### Document passage:
[Start of section]

Two thousand new AIDS cases in Morocco in 2007

27/11/2007

The annual UNAIDS report has revealed an increase in Morocco's rate of HIV infection. To combat public attitudes surrounding the virus, health organisations plan a World AIDS Day march in Casablanca.

By Imrane Binoual for Magharebia in Casablanca – 27/11/07

[File] Hakima Himmich said AIDS and other sexually-transmitted diseases are "a real danger to be feared".

The annual report from the Joint United Nations Programme on HIV/AIDS (UNAIDS), released ahead of World AIDS Day on Saturday (December 1st), said that while HIV infection has stabilised worldwide, AIDS "remains the top cause of death in Africa." According to UN statistics disclosed in the November 20th report, the number of people in Morocco carrying the virus rose from 18,000 in 2006 to 20,000 this year.

[End of section]

### Task brief:
Extend the news article about the rise in AIDS cases in Morocco, picking up right after its final sentence.

### Supplied records:
[Start of section]

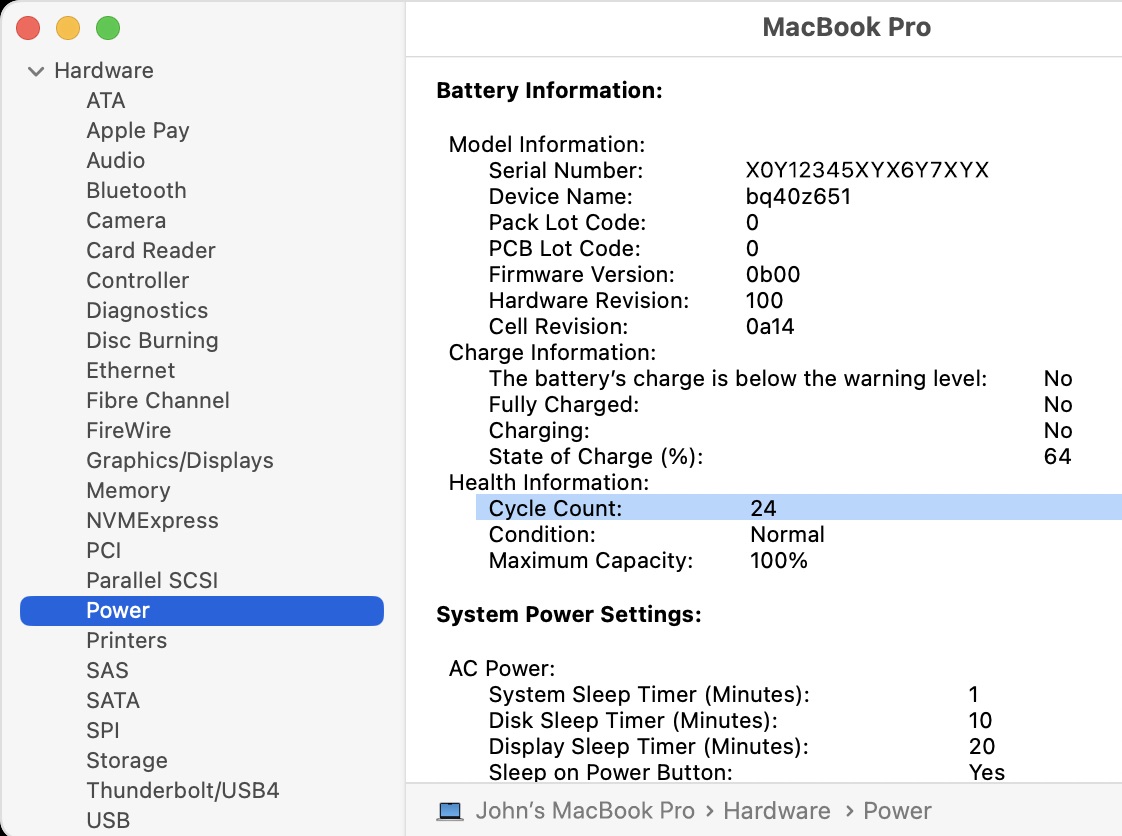1122x836 pixels.
Task: Select Card Reader from the sidebar
Action: coord(150,250)

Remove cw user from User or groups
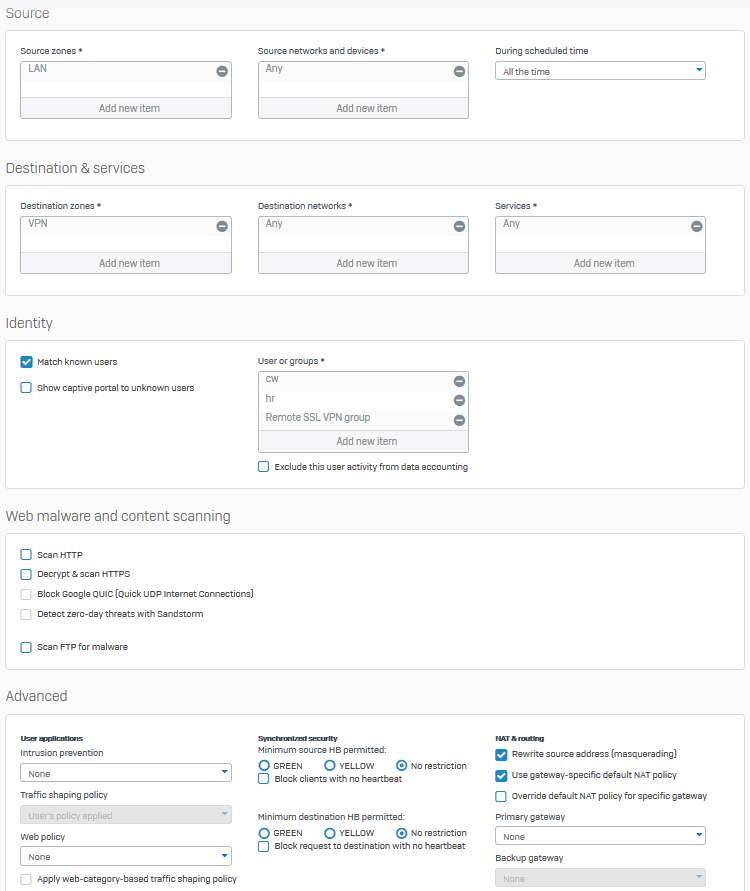click(x=459, y=381)

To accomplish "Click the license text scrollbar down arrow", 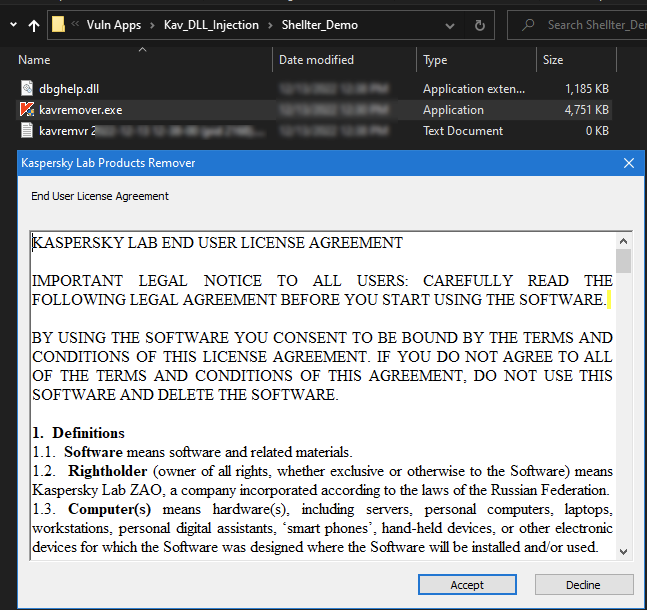I will (623, 551).
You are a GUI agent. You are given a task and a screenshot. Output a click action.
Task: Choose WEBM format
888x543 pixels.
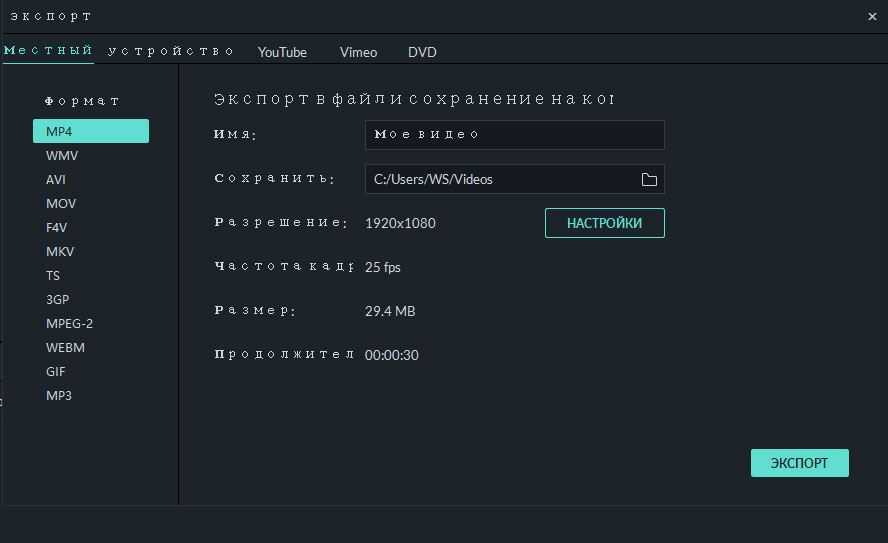pyautogui.click(x=65, y=348)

[End of section]

### Exercise response:
Morocco must confront the silence and stigma surrounding AIDS, argued Ahmed Douraidi, a human rights activist and national co-ordinator for one of the country’s main AIDS control NGOs, the Association to Fight AIDS. To further this awareness campaign, ALCS will help sponsor the "March to Fight AIDS" in Casablanca on World AIDS Day. "This is the first event that [the ALCS] is organising with partner associations with whom we have just set up a network of associations to fight AIDS," Douraidi told Magharebia.

The Morocco AIDS-Enterprise association works to connect AIDS-control NGOs with Moroccan business leaders. Chairman Brahim Sahib stressed the importance of setting up this network and confirmed that his association would be playing an active role in the December march. "AIDS is becoming a serious threat; we must fight it with all means available," he said.

"Getting business leaders on board is really important in raising awareness about the damage caused by HIV and in the success of any such programmes."

These kinds of initiatives to counter HIV are partly responsible for reduced infection rates worldwide, the UNAIDS report notes. However, ALCS president Professor Hakima Himmich feels that focusing on such figures "could actually be a disincentive in our work to combat this killer disease."

One of the most important routes for transmission of the virus is through sexual activity and this, according to Himich, is where the alarm needs to be raised in Morocco.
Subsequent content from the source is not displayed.